Work request —
Identify each line below that contains the word "screenshot", and copy it out.

Raw data —
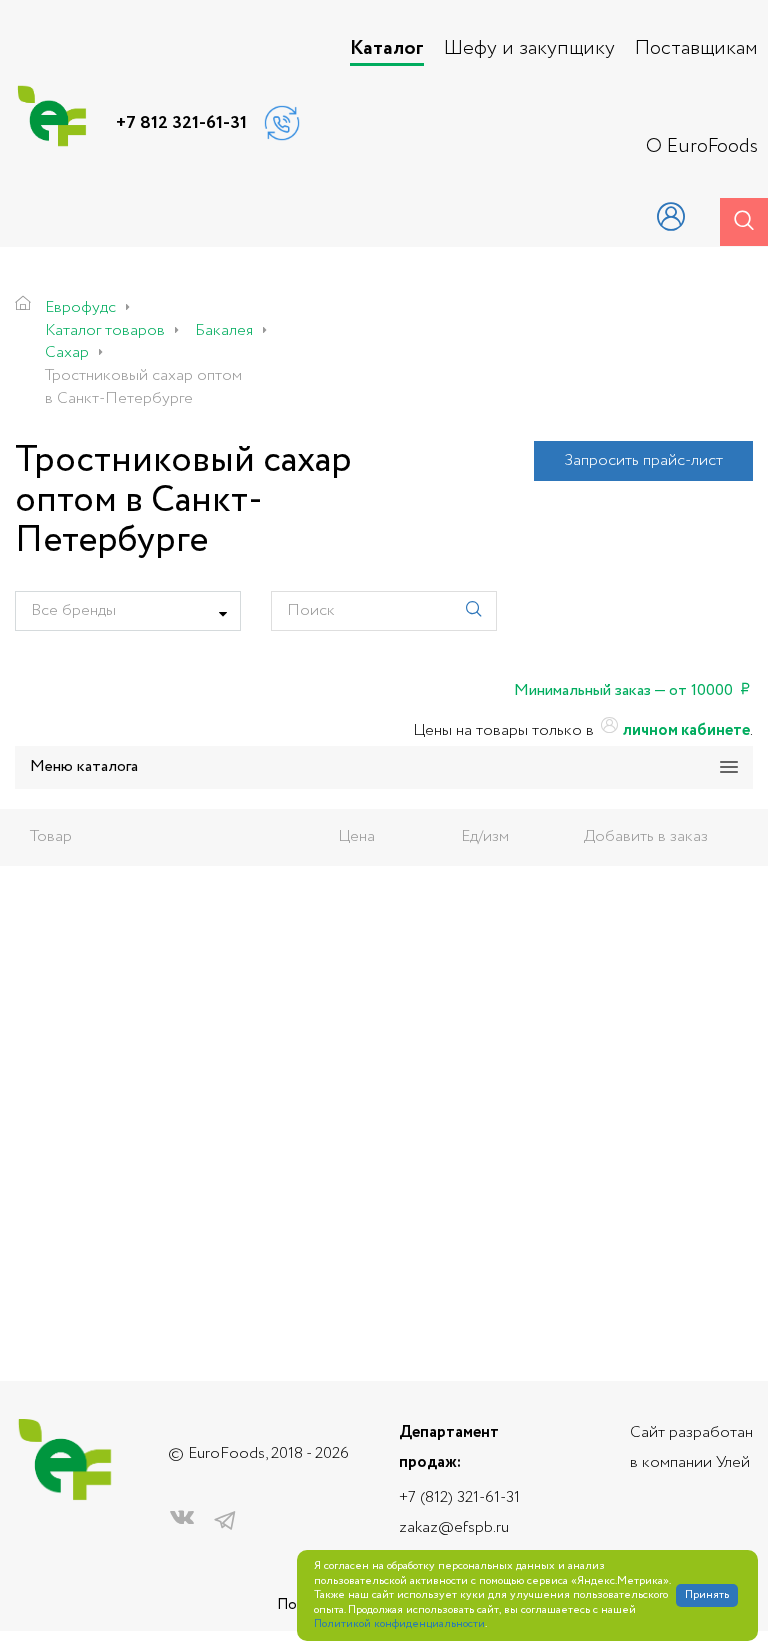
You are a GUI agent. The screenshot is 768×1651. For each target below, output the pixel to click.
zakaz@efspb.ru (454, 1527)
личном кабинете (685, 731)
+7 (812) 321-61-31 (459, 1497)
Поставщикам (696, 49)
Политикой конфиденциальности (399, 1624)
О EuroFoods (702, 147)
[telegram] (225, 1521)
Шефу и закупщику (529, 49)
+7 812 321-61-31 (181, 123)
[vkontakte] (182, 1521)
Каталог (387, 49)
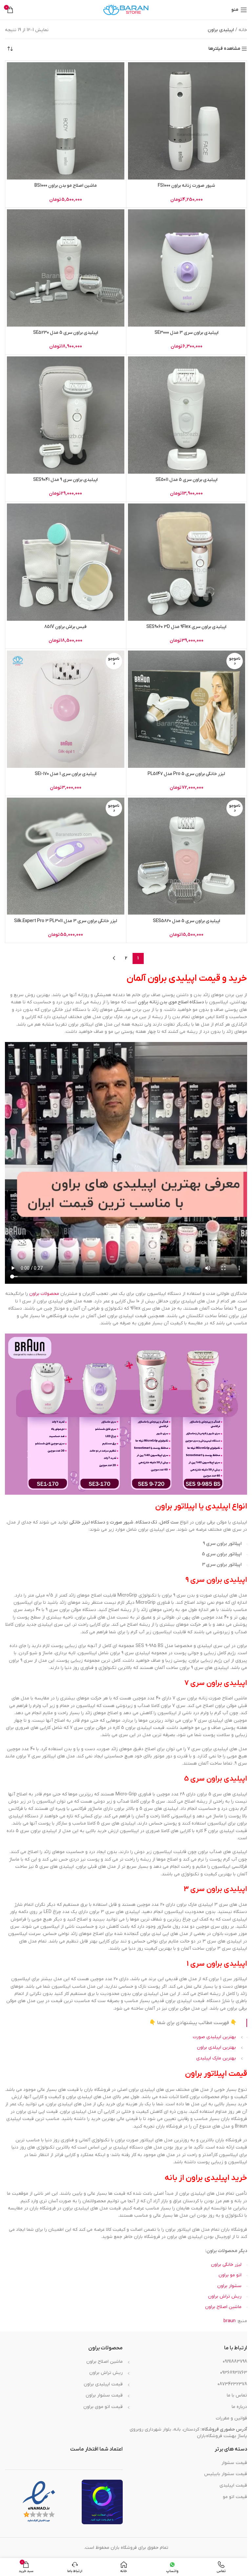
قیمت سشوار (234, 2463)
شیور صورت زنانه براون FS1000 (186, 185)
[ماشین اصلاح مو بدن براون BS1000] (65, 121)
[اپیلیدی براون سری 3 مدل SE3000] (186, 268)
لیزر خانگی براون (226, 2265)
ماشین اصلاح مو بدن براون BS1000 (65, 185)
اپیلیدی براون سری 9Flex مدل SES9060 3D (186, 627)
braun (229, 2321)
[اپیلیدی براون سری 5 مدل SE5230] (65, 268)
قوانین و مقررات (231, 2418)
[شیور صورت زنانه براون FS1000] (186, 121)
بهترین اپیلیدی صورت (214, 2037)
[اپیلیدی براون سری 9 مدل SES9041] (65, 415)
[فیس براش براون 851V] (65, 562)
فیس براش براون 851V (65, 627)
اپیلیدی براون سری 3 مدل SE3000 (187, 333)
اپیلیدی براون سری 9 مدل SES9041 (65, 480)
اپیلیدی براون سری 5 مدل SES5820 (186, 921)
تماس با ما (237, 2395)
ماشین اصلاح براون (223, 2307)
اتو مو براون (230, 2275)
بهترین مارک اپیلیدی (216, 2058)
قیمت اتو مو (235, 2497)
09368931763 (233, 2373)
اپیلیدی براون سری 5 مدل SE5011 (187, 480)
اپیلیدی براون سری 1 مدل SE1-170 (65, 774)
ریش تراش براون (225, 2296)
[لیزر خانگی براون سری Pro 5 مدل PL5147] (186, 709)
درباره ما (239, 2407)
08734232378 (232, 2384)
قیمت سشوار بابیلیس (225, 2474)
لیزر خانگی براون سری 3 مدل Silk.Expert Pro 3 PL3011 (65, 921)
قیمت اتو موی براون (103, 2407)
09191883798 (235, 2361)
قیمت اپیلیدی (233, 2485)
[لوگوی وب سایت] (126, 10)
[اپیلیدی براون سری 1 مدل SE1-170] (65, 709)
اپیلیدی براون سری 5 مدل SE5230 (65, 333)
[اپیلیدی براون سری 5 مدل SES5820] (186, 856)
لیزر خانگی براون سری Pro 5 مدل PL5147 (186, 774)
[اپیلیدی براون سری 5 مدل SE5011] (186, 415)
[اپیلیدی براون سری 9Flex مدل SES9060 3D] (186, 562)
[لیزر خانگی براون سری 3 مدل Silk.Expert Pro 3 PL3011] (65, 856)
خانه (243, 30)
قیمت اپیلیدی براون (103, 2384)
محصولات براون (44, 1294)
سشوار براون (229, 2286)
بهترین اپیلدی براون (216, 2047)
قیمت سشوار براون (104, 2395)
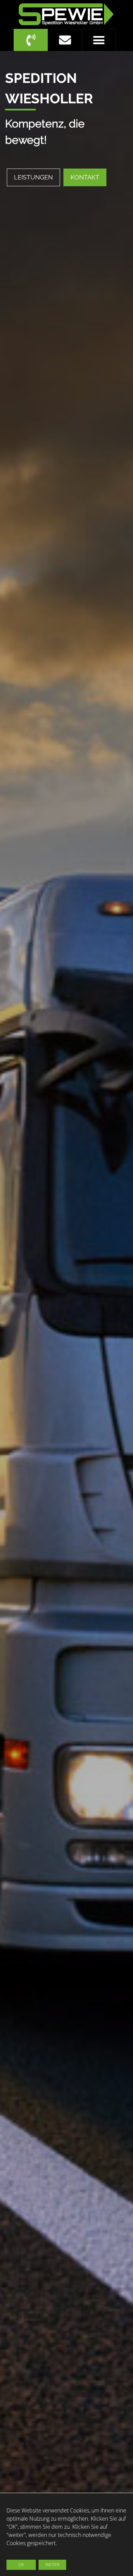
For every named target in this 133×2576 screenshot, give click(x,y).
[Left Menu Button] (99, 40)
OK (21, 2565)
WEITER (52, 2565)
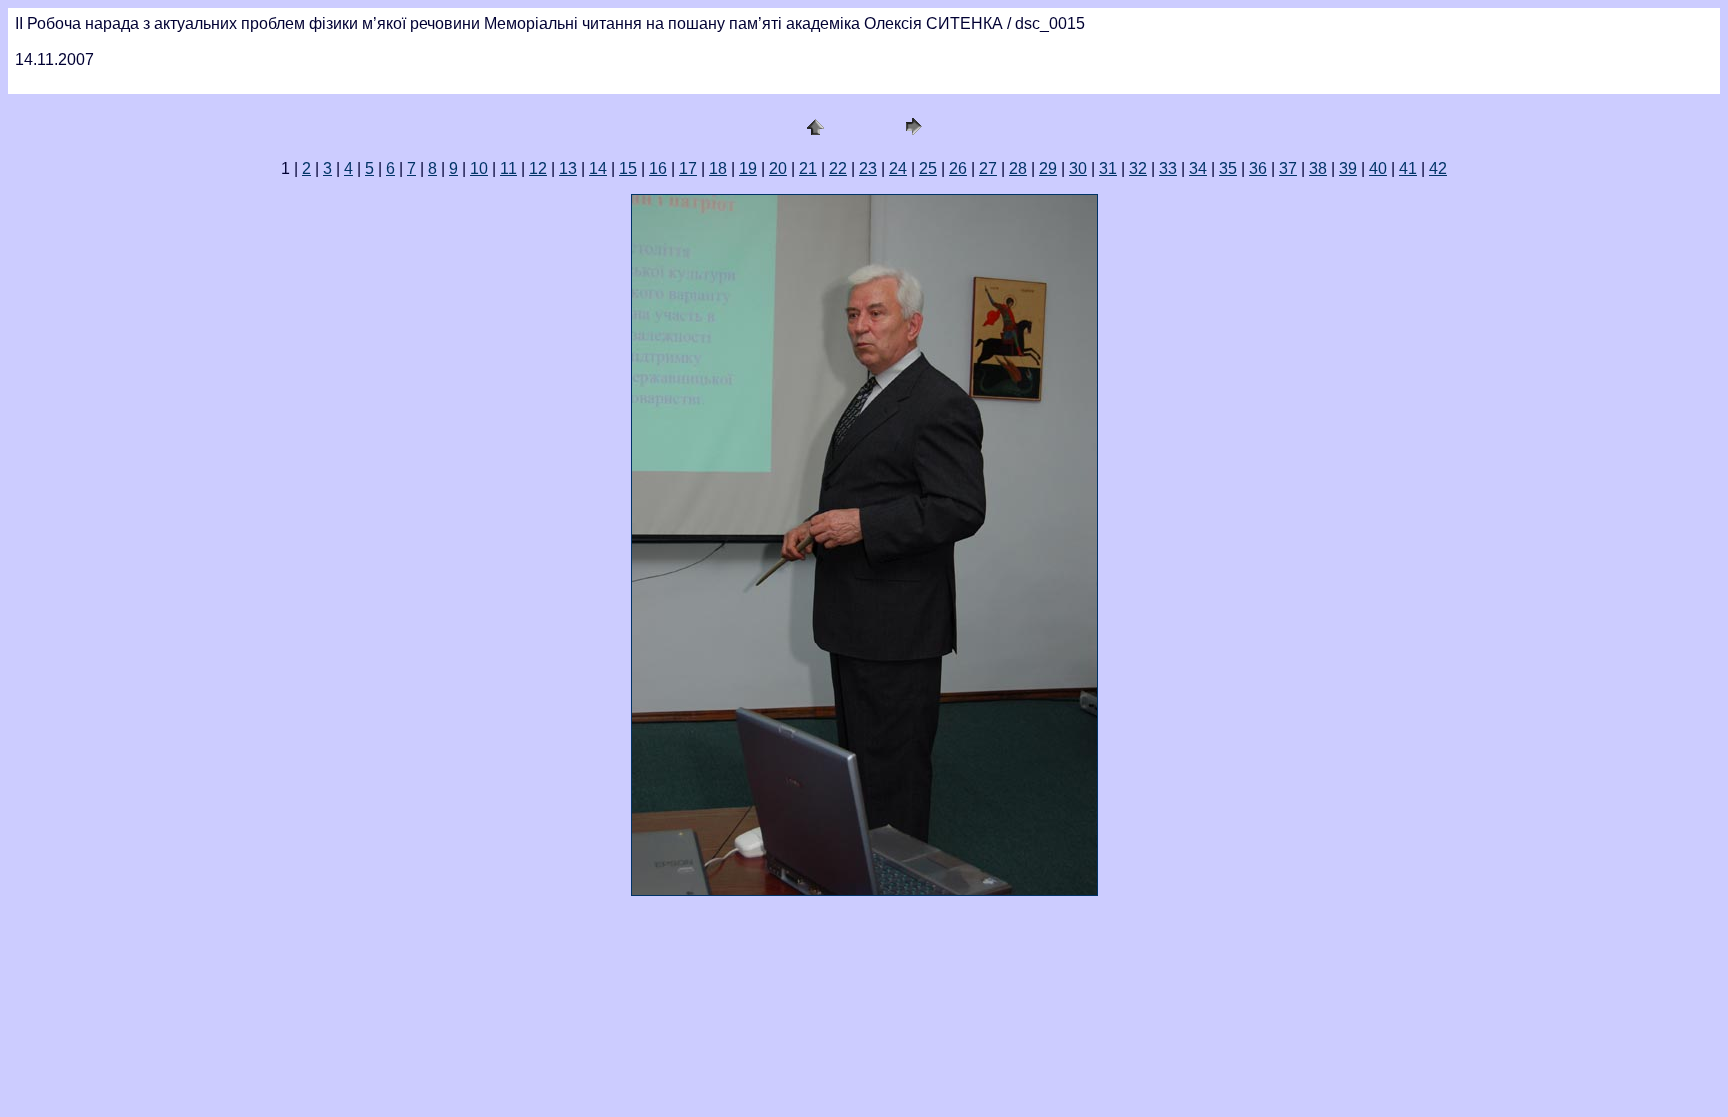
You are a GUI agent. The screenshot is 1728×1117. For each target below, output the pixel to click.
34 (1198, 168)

Answer section —
You are a GUI agent. The screenshot is 768×1651. For each target below, output the pixel to click.
For every named target in this 133×2576 screenshot, give click(x,y).
You are a GUI agent. The screenshot is 1728×1117. For each target below, output the pixel to click.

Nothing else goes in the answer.